Una frase suelta que no viene del último confín de tus intereses o tus sentimientos, que no está ligada a lo que necesitas, a lo que añoras, una frase que no echa cuentas de tus ideas ni percepciones profundas, que coge lo justo de aliento para decir apenas tres palabras sencillitas de entre tantas que forman las que te dieron tus padres y pulieron tus maestros, y que forman la montaña de lo que sabes y puedes decir y entender, y que puedes usar para lamentar, amar, pedir y ofrecer, cuestionar, exigir, celebrar, despedir y añorar, alimentar y silenciar, también para gritar, negar, aplaudir y excusar, aunque también para obviar, que por alargar el ejemplo, no puedo torturar la inteligencia del que lee con cuanta acción conjugable pueden comunicar en una lengua comúnmente acordada dos mentes en normal disposición y pretendido equilibrio. Una frase suelta, al fin, que soltamos al encontrarnos en medio de nuestros pensamientos de por dentro, que los suyos no lo sé, y los míos no me acuerdo. Pero nos vimos y oye, que a ambos, por sorpresa simple o ahorradora nos sale la misma expresión, tan pobre entre dos que en cercano antaño se han dicho tantas cosas. Pero oyes ese justito pensamiento en tu cabeza y en la boca del otro al tiempo, y esa frase tan modosita y educada, tan simple en forma y tan inocente en espíritu, oye, que es como un hilo que dejas suelto en mitad del frío de la mañana, pero que si dos quieren, incluso con que uno de los dos inicie una continuación que transparente un mínimo de gusto por la plática, y ya estáis empezando algo que os da como para hacerle un jersey de cuello alto al día.

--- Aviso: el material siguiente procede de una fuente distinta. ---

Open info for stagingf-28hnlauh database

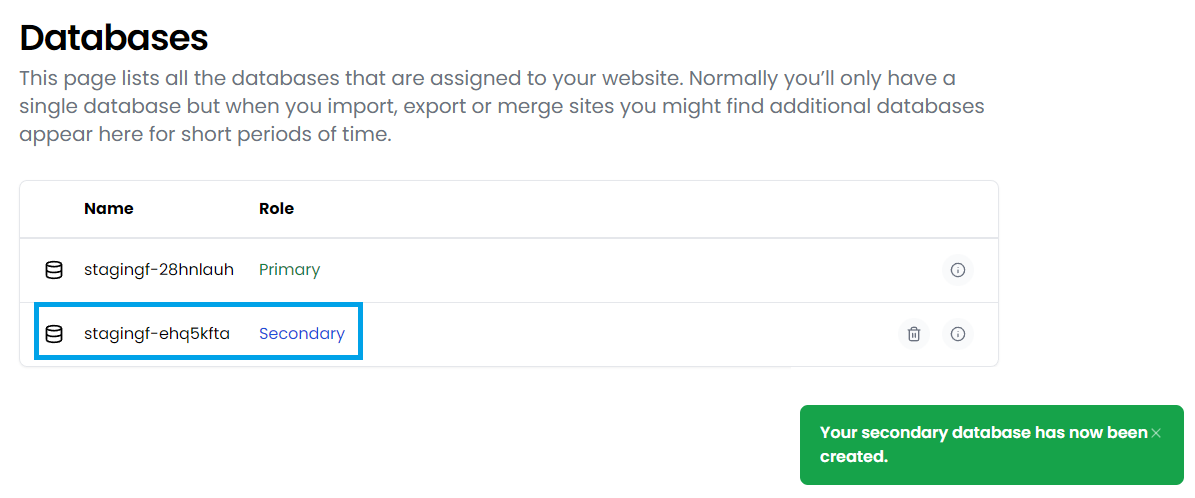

Tío, qué haces. Vete a saber sin ponerte pesado qué sentimiento gobernaba a cada uno en aquella esquina. Bueno, la sorpresa tiene un gusto parecido a la verdad, y supongo que sólo tuvimos esos segundos interminables para mirar a la cara del otro e imaginar la tuya propia mientras dices y oyes Tío, qué haces. A mí no me sonó a Hombre, cuánto tiempo, aunque no descarto que hubiera algo de ello, que aún sin poder medir la añoranza por su parte, ambos sabíamos que tiempo sí había habido de por medio. Tampoco me sonó, la verdad, a Tío, qué estás haciendo, que si nos vamos al terreno de la evidencia externa, pues sería muy tonto –en boca de dos adultos en denodada lucha contra la propia tontura- preguntar por lo que a la vista se hacía evidente: uno que pasea a pie y otro que pedalea en bicicleta. Y se me hace raro, aunque la vida ya nos fuerza a veces a vivir como normales las cosas que en un momento nos parecieron raras, que nuestra pregunta fuese un recíproco inquirir acerca de nuestro respectivo plan inmediato, raro de piojo verde en nosotros, impenitentes solitarios por vocación, con proverbial e irrenunciable gusto por construir en libertad la soledad de uno mismo, y diligentes en mantener celosamente la lejanía y prudentemente la cercanía de la soledad de los demás. No, la verdad.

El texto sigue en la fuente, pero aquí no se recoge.